Le théâtre après tant de persévérance, comment dire, est devenu pour moi un peu l'effet yoga. Avant de m'essayer à l'Art, je craignais de n'être plus tout à fait dans les normes ; ça me mettait en rogne, c'est bien normal. Nous avons tous, les mêmes tendances. Pourtant, depuis que je me suis inscrit aux cours de Magali et Caro, les choses ont changé : comme mu par une conscience nouvelle de notre humanité - je nous ai vu pleurer alors que personne n'était mort, rire quand il n'y avait vraiment pas de quoi, se travestir au point d'en finir par y prendre goût - maintenant compagnons de planche, je relativise en regardant le monde. Et in terra pax, notre Graal n'est peut-être plus si loin. »

Lucie Grieu

Marie Corson

« Déjà toute petite, je disais : « j'aurais voulu être une artiste, pour pouvoir faire mon numéro ». A l'âge de 15 ans, pour la première fois je monte sur les planches, en interprétant : « La Leçon » de Ionesco. La grande première arrive, le trac monte derrière le rideau. Je rentre sur scène avec ce petit gargouilli dans le ventre, 100 personnes devant moi, je joue et passe un très bon moment. Inoubliable, j'en veux encore. Je continue cette passion qui me transporte dans une écoute de moi, des autres. J'apprends à sortir cette timidité qu'il y a en moi. Pendant 6 ans je continue, j'ai la chance de rencontrer des gens tel que Alain Meneust, acteur professionnel qui m'a transmis sa passion. Ensuite je décide de venir habiter a Barcelone, ou j'essaie le théâtre en catalan, mais je ressens un manque, ce n'est pas pareil. Je préfère faire du théâtre en français parce que les mots, les phrases ont plus de sens, de sentiments, de profondeur. Un jour, j'ai la chance de rencontrer Magali et Caroline qui veulent monter un groupe. J'en suis ravie. Après 4 ans d'absence, je remonte sur les planches avec extraits de « Chroniques », où j'ai l'honneur de chanter un extrait de la grande Edith Piaf. Chaque mercredi, nous partageons des moments inoubliables. Merci a toute l'équipe de Betty Burn, surtout un grand merci à Caroline et Magali sans qui ce groupe n'existerait pas. »

Olivier Germain

« Pierre Beziers - Comment jouer un nain, si on n'en est pas un soi-même?
Monsieur Pit - Il faut avoir un grand imperméable et s'entraîner à marcher accroupi avec aisance.
Pierre Beziers - Et un géant?
Monsieur Pit - Traditionellement, on monte sur les épaules de quelqu'un, avec un costume de géant, et on prend une petite voix... On peut aussi jouer un géant en ne faisant pas grand-chose, si les autres font les nains. »

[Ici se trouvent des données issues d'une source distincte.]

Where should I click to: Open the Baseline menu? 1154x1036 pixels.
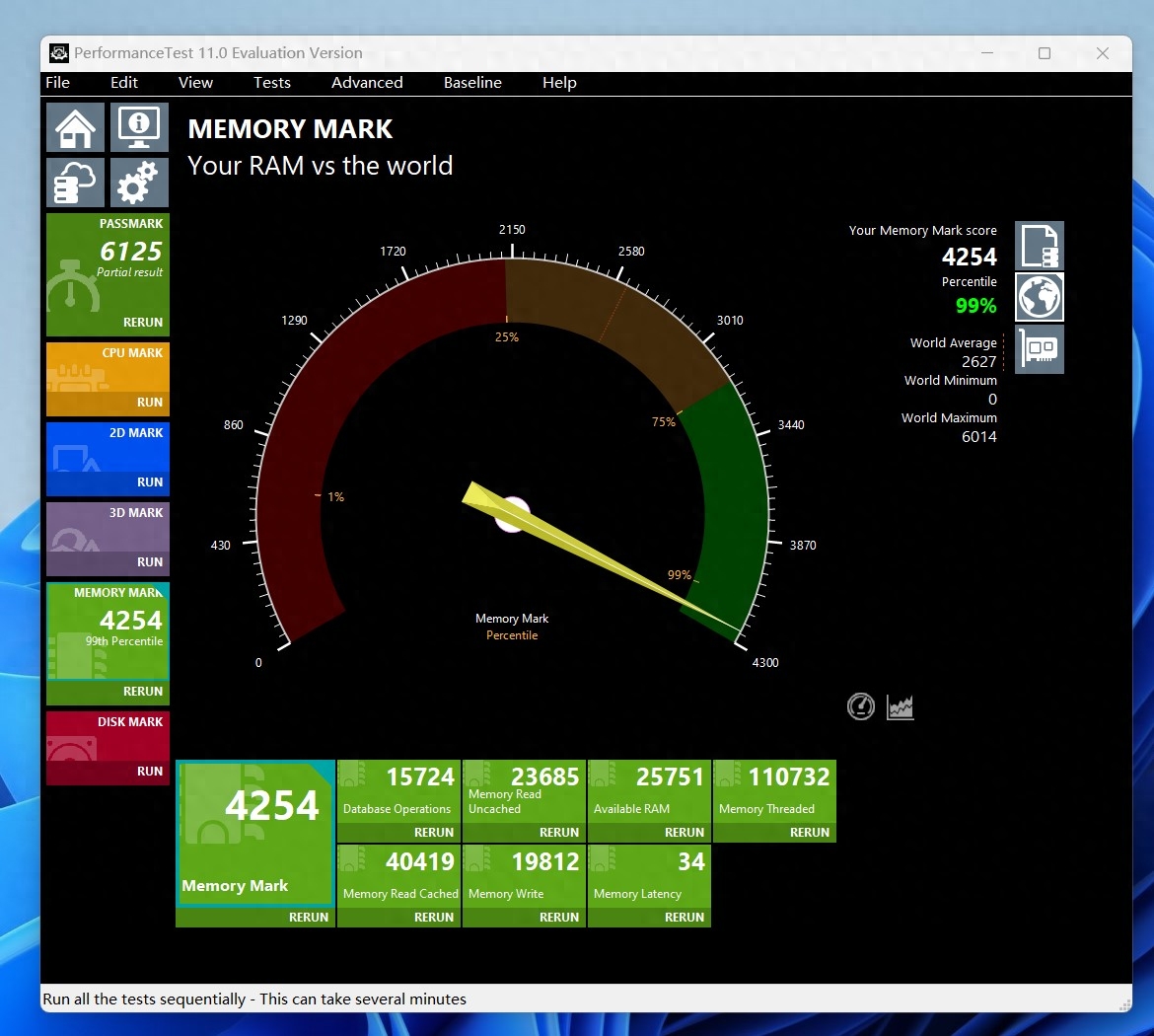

Tiré de Comment faire du théâtre avec succès, Editions Sulliver, 1995.

Thomas Aussenac

« Quand j'ai connu Betty
J'étais encore petit,
Je n'allais pas très bien,
Je pleurais pour un rien.

Alors Betty m'a ordonné
De me rouler par terre,
De m'écrier, de la toucher,
Tout ce que j'aimais pas faire.

J'ai failli la quitter
Cette sale Betty et son théâtre
Mais je suis finalement resté
Car je suis opiniâtre.

A force de s'entrainer,
Betty a dit qu'on était prêts
Pour faire un petit show
Quand il ferait très chaud.

Chaud ça il a fait!
Et beau ça a été :
Tickets sold-out et standing ovation,
Cris de jeunes filles et félicitations.

Maintenant, Betty voit grand,
Elle dessine plein de nouveaux plans.
Et moi, grâce à Betty,
Je suis beaucoup moins petit.
J'ai grandi,
Merci Betty. »

et aussi... Alexandre Mahe, Guillaume Cusumano, Julien Ricard, Lucie Gac, Nicolas G., Sandra Franzetti, Sophie G.